Deep Native Advertising.

Promoted content: What are the benefits of native advertising?

Promoted content distributed by native advertising can work for almost any business, across nearly any performance criteria, customer journey or sales cycle.

Discover how promoting your content with native ads can be a winning content marketing strategy to follow.

The Association of Online Publishers (AOP), the voice of premium publishers in the UK, published research in March, 2015, finding that nearly two-thirds (59%) of consumers find native advertising interesting and informative.

Whether you are a marketing manager concentrating on what your promoted content strategy should be, or looking to up-skill on all things native advertising; or perhaps a small business owner looking for more exposure for your B2B content marketing, or even a start-up operating on a limited budget, it is possible to harness native ads for your needs – without it costing you lots of money in the process.


Whether a big or small business, there are some key reasons why native advertising works. We’ve listed some of them below:

  • Better engagement with native advertising: native advertising generally outperforms other types of digital advertising, particularly on mobile. Standard click through rates for native advertisements continually hover around one percent; but are often two to three percent on mobile devices, depending on the campaign. Compare this to the average banner ad click through rate, of 0.05% and you can see why native advertising is so popular.
  • Better formats for native advertising: native advertising formats – that sit, look and feel like the surrounding content of the page – are generally far better received by consumers than other forms of digital advertising such as banner ads, pop-ups, or pre-roll video. They are non-interruptive, which means that as a format they do not anger consumers; so brands that advertise with this format, naturally do not generate as much animosity.
  • Multi-Asset Execution: Brands as publishers has been a common phrase in marketing for many years. All big brands, no matter what their industry, recognize the need to create relevant content as part of their marketing messages. This can involve the creation of reams and reams of content: short news stories, blogs, long form editorial, interviews, infographics, quizzes, memes, photo-galleries, white papers, PDF guides, interactive charts, videos, YouTube playlists, 360 photos, Instagram pages, Pinterest profiles, LinkedIn articles, 360 video, Live streams are just some of the types of content that big name brands continually produce on a scale that few publishers, let alone smaller brand competitors, could hope to compete against.

But all too often a lot of this content is created – and used once, for one specific purpose (such as to promote an event on Facebook, or a sale, for example) and then not used again. Brands are literally sitting on treasure troves of great content that could be used for native advertising purposes. Which is yet another great benefit of native advertising: you are not restricted by the type of content you run. All of the above mentioned examples could be repurposed and packaged to run as native advertising campaigns across platforms such as Facebook or Twitter, as well as infeed across publisher platforms and content recommendation units.

It’s just as easy to run an advert promoting a great video story, as it is to promote a native advert promoting a detailed industry white-paper. What you run is not dictated to by the format, as it is with other forms of digital advertising. 

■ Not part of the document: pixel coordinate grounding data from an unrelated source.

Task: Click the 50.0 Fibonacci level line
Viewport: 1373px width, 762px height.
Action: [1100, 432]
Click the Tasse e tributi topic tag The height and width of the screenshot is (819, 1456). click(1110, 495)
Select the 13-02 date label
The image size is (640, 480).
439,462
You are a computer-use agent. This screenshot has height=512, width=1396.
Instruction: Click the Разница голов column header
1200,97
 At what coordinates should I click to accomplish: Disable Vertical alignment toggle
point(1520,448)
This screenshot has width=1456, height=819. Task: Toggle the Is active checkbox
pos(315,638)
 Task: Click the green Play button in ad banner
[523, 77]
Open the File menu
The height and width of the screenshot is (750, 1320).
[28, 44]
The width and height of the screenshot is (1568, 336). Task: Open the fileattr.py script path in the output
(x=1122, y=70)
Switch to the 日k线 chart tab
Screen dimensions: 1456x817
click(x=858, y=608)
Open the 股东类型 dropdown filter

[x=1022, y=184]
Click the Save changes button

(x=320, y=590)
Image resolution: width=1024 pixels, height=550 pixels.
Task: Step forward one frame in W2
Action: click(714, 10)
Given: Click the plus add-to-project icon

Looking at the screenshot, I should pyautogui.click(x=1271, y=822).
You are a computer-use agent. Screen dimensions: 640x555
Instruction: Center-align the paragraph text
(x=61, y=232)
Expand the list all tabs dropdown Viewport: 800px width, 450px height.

For many brands, explaining in detail what their product does and how it can help, can be complex. Take financial services, for example. If you want to extol the virtues of your pension product to a specific audience, it’s incredibly hard to do that just in a banner. But with native advertising you can. You might want to promote some long form video content that explains the product, warts and all; or you might want to work in conjunction with a specific publisher to create a bespoke piece of native content – written in the publication’s style and tone of voice – that conveys the information you want to get across accurately. Or you could do both – and twenty other variations of the same – and split test what content, and what delivery mechanism works for the best results.


As mentioned above one of the key benefits of native advertising is the ability to distribute different types of content, at scale. But another key benefit of native advertising is the ability to experiment and cultivate your brand tone of voice. For example, if you want to share the story of how your business was founded, or feature a personal story behind one of your team members: native advertising is the natural format to use to distribute this content – to reach and engage with your target audience. In the past brands would have had to try to reach audiences with this sort of content via banner ads – where engagement and click through rates are minimal – and more often than not the criteria for success was sales or leads. But with native advertising offering up an effective distribution platform for these more personable stories – the behind-the-scenes-look if you will behind brand businesses – the reasons for not creating more of these stories diminishes for brands. As a brand looking to interrupt the feed of busy people going about their daily lives you have to act personably – almost like a person – and as we’ve already outlined in this book; that has to include a story. If you don’t, you are just a commodity, interrupting their day.  Get it right and your brand could be viewed as a trusted, valued ‘friend’.


One of the truly great things about native advertising is that as well as being able to run any sort of asset that you might have at your disposal in terms of content; the scale and reach you can achieve with native advertising as a medium is largely unequalled.

You can experiment at scale using native advertising like no other ad format. Facebook, which pioneered many native advertising formats and only runs native ad formats across it’s platform, had 1.18 billion daily active users on average in September 2016; Outbrain, a leading content recommendation provider reaches a global audience of 557 million plus, each month.

The ability to run billions and billions of adverts – targeting millions of consumers (if you so desire) – is easily achieved with native advertising.